Limited-edition, gold-edged photographic record of rock 'n' roll's most notorious decadent house party and the classic double album it spawned.

It all begins so cinematically: a ragged rock band in exile, sheltering, sweltering under the eaves of a rambling, crumbling, once elegant white mansion in the South of France, perched high on the cliffs overlooking the Mediterranean. The immense Villa Nellcôte, crammed with chandeliers, staffed by drug dealers, cut off from the world outside by its big black gates and jungle grounds, was the backdrop to one of the great rock 'n' roll stories - one which starts out with the making of an album and turns into rock's longest, most decadent house party, with sub-plots like society weddings, Nazis, heroin, diamonds, fist-fights, robberies, and a second exile, the French police on their tail.

And what a glorious cast of characters this story has.

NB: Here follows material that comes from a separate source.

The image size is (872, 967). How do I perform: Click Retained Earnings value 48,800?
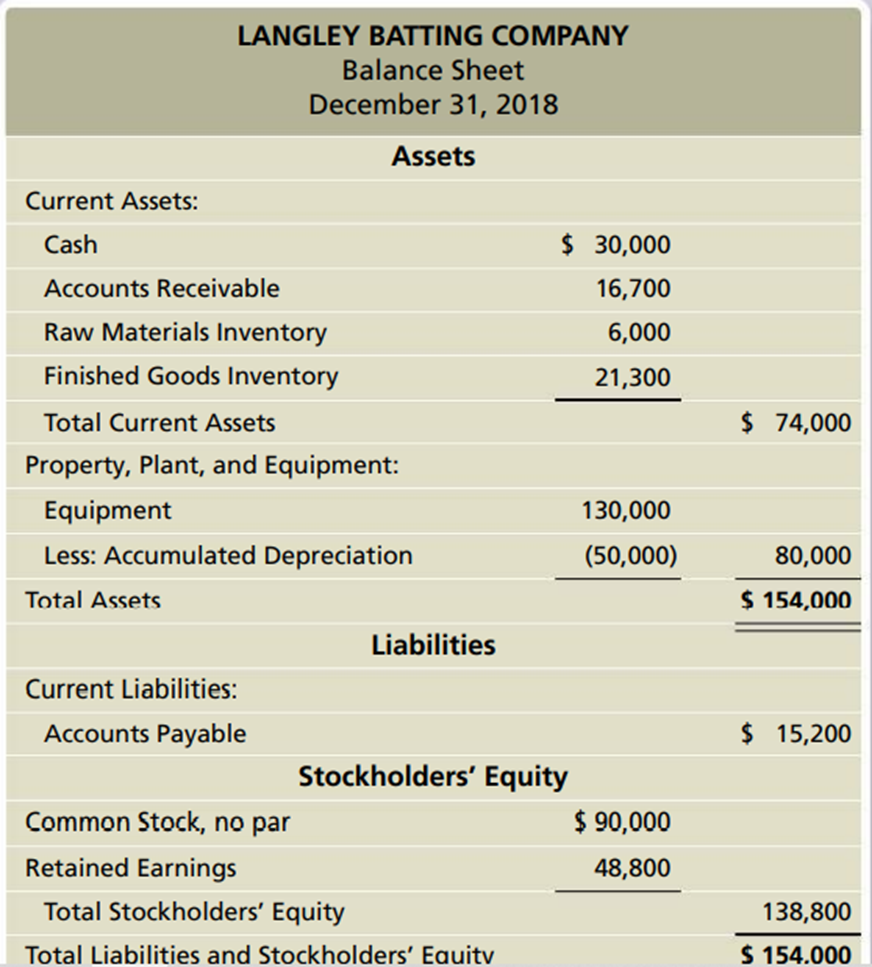click(632, 867)
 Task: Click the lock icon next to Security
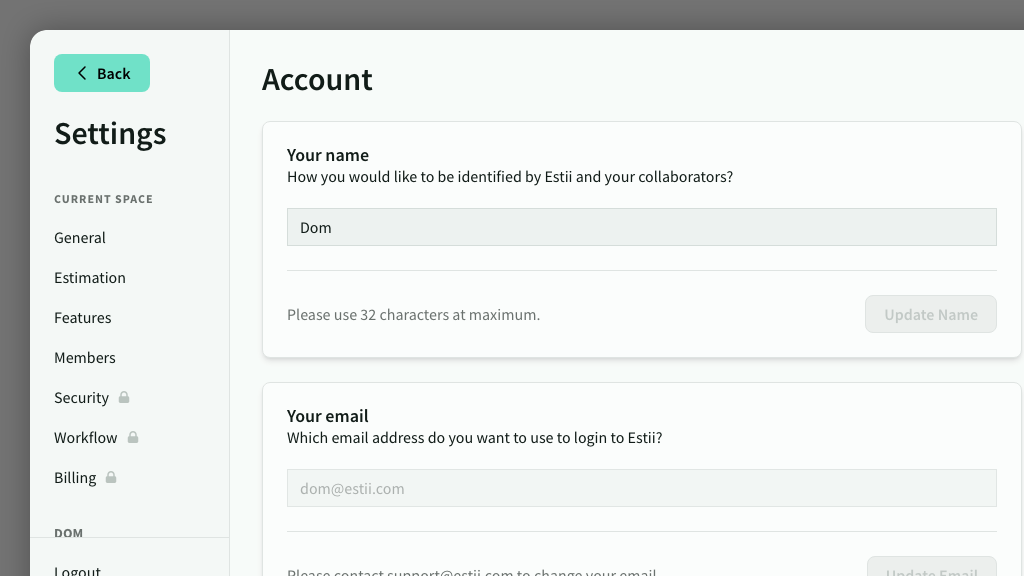(124, 397)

The narcissistic Jagger, immaculately turned out even in the grubby basement that has been requisitioned as a recording studio; Bill Wyman and Charlie Watts, poker-faced, cool; Gram Parsons, stoned and trouserless; Mick Taylor with his serious baby-face, Paul and Linda; the impossibly beautiful Anita Pallenberg. The obvious star is, of course, Keef - stoned, magnificently dissipated, 'appy, wiv 'is crooked teef, his woman, his kid and his drugs. Here he is, showing Gram some chords on the balustraded patio, clutching his son Marlon to his chest, writing at the piano, or grinning like an anorexic Buddha in a dog basket in the big black-and-white opposite the foreword he wrote for this amazing record of an amazing time.

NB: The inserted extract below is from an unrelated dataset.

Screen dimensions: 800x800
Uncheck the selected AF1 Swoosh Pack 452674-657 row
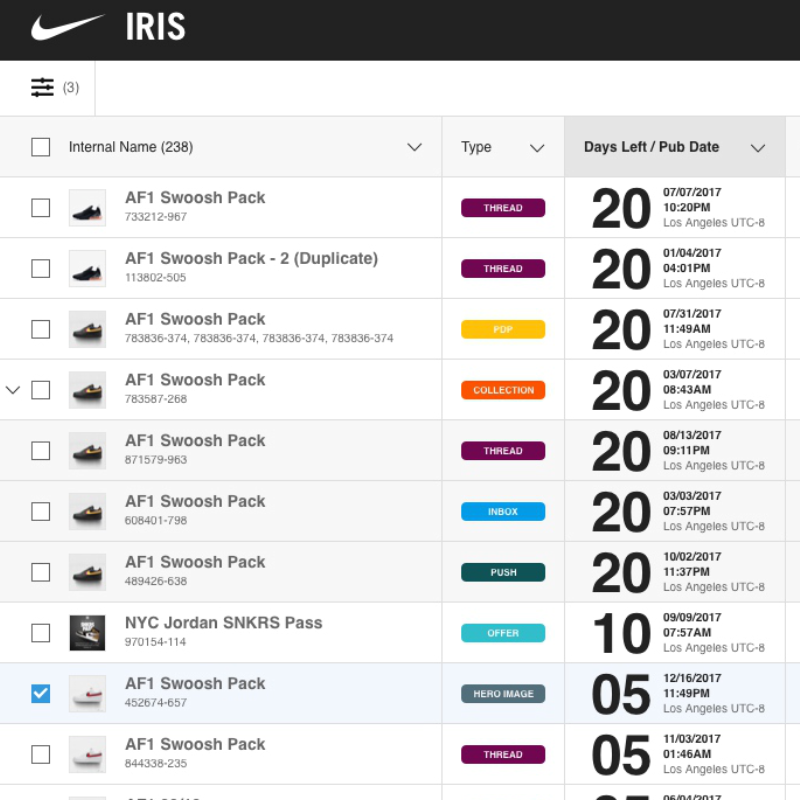[41, 693]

Dominique Tarlé's photographic documentary of the recording of Exile On Main Street (as featured in MOJO 98) is a thing of ruined beauty - like the stills from a lost movie or a fantastical photo-album glimpsed in a brief opium dream of out-of-grasp rock stardom. And yet, it's all true. Tarlé, a young French rock photographer who was living in London when the immigration department told him he had to leave the country at the same time as the Stones' tax advisers were telling them the very same thing, wound up joining them through the summer of '71 in Keith and Anita's mansion. 'I was rarely aware that he was working,' writes Keith, 'WHICH IS RARE!' That 'quality', as Keith calls it, 'of blending into the furniture' resulted in some remarkably candid shots, which are supplemented with blow-by-blow comments from the culprits themselves: the Stones, their sidemen, friends, family, crew and hangers-on. They fill in the details - the near electrocutions in the basement studio, John Lennon paying a visit and puking on the stairs, Anita Pallenberg going out of her mind trying to host this never-ending party.

Like Borges' Book Of Sand, you'll keep discovering ravishing pictures and strange tales long after the first read is over - Cap'n Keef, in cable-knit sweater on the prow of 'The Mandrax'; the whole gang reading Sunday papers on the steps of the villa; a rabbit in a guitar case. Even the snaps of a topless Bill Wyman playing croquet possess a curious period-charm.

There is more than enough here to keep you wilfully lost in this magic kingdom of ravaged rock lords for weeks on end. But it's the photos that you'll keep coming back to. Whether in washed-out Kodachrome or black-and-white, this is a magnificent record of high rock'n'roll ruin. Yes, it does cost a hell of a lot. But aren't there some kinds of pleasure you're meant to pay a price for?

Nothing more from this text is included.